* Task goal: Return only those lines of the listing that hold the word "computer".

* Materials provided:
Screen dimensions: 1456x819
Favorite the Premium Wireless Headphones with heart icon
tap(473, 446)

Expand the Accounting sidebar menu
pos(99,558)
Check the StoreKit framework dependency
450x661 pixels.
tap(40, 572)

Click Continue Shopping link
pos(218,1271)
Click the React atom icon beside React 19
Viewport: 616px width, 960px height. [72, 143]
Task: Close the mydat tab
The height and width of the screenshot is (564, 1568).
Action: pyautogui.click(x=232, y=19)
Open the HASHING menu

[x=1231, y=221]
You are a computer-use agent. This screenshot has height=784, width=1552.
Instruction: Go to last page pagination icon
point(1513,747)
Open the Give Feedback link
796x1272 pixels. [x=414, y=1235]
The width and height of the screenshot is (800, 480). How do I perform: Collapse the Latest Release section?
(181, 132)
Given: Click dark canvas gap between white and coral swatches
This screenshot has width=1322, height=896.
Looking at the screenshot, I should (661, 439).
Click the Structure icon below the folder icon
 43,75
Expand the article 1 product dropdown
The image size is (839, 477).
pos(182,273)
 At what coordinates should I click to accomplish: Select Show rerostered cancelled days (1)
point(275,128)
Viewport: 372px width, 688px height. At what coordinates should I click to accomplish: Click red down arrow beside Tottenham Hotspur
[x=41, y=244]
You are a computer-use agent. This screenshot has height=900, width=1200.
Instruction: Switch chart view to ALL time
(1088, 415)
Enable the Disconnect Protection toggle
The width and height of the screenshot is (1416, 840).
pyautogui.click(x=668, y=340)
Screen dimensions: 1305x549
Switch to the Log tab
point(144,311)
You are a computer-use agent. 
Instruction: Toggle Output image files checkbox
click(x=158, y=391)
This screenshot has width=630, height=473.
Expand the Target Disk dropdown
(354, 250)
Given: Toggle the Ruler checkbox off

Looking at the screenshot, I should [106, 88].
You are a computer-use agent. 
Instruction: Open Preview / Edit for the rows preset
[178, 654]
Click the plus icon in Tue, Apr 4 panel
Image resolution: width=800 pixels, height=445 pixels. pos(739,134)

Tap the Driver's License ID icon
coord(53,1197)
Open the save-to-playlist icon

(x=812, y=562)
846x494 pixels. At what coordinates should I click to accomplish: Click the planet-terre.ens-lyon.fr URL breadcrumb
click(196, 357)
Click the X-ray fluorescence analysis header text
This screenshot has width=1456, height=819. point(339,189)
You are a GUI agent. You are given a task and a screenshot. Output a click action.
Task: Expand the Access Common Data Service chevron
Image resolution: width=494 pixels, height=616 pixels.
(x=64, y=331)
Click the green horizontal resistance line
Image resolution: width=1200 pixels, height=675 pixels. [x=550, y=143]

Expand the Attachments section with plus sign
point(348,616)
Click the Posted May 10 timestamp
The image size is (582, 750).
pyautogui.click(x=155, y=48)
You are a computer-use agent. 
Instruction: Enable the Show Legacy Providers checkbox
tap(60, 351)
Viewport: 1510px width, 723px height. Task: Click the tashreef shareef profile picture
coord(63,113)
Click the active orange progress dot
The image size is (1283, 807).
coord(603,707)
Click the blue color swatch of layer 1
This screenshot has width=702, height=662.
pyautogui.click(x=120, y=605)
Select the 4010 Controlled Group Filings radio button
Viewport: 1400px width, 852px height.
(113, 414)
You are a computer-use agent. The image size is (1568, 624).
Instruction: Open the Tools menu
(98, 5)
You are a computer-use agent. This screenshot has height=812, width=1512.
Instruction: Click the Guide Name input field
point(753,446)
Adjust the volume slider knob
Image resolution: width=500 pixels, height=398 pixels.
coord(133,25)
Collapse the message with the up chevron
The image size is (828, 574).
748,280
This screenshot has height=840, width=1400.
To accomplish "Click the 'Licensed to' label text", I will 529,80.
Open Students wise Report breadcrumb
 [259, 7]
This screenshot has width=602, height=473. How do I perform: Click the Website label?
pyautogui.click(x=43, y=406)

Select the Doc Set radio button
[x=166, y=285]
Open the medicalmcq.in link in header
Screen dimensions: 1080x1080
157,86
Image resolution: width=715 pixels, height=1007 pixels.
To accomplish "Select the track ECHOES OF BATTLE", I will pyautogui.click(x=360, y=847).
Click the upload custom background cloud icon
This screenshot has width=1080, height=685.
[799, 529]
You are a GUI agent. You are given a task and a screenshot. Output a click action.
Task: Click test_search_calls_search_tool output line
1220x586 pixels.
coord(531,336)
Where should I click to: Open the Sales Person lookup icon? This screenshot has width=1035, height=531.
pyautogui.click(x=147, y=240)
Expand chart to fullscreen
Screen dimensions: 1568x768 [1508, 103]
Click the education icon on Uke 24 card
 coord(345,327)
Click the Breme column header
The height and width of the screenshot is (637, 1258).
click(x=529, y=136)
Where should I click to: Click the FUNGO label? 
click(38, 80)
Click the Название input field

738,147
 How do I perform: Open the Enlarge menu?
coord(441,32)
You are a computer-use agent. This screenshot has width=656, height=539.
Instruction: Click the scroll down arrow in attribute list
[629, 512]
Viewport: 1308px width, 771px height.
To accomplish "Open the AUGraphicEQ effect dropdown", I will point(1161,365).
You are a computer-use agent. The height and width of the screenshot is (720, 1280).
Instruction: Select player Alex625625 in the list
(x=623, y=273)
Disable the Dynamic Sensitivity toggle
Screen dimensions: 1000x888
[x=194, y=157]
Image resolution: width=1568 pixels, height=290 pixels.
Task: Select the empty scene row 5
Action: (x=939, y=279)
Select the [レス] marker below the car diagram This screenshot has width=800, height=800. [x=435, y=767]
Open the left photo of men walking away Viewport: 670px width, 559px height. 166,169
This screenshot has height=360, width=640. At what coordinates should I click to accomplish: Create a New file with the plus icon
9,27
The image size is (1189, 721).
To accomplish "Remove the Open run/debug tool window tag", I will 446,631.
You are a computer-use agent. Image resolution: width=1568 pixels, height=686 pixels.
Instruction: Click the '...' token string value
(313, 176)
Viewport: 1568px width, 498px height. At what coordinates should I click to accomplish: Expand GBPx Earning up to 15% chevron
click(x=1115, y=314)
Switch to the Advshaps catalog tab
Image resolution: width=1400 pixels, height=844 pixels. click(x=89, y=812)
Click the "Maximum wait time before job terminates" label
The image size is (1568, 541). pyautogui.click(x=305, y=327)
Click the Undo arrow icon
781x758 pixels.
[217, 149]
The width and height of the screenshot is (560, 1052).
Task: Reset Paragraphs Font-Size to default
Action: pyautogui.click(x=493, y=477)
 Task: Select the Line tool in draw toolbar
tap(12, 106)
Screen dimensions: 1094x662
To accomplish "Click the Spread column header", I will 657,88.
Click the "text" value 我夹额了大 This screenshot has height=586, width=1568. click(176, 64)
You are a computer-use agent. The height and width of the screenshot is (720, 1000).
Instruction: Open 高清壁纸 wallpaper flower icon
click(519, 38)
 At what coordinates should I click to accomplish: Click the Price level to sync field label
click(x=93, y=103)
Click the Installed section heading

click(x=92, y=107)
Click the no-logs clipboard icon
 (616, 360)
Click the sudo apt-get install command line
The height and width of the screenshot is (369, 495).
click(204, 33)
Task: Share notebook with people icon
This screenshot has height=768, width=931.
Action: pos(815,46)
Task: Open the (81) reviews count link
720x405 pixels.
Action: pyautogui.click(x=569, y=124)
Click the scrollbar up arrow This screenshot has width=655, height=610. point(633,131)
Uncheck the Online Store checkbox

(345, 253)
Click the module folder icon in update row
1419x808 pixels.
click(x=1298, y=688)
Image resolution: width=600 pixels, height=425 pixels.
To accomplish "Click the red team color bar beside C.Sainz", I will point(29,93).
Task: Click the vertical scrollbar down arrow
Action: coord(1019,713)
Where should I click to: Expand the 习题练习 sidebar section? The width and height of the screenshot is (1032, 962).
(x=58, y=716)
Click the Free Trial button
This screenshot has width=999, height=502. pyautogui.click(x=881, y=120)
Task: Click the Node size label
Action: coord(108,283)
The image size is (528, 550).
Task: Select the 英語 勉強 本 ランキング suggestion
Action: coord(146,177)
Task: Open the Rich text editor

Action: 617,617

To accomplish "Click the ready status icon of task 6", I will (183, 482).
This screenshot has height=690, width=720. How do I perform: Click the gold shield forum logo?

* Response to the exercise:
You are a computer-use agent. This screenshot has height=784, width=1552.
You are a computer-use agent. This screenshot has height=900, width=1200.
You are a computer-use agent. 
You are a computer-use agent. 
You are a computer-use agent. 
You are a computer-use agent. The image size is (1568, 624).
You are a computer-use agent. This screenshot has height=812, width=1512.
You are a computer-use agent. This screenshot has width=656, height=539.
You are a computer-use agent. The height and width of the screenshot is (720, 1280).
You are a computer-use agent. Image resolution: width=1568 pixels, height=686 pixels.
You are a computer-use agent. The height and width of the screenshot is (720, 1000).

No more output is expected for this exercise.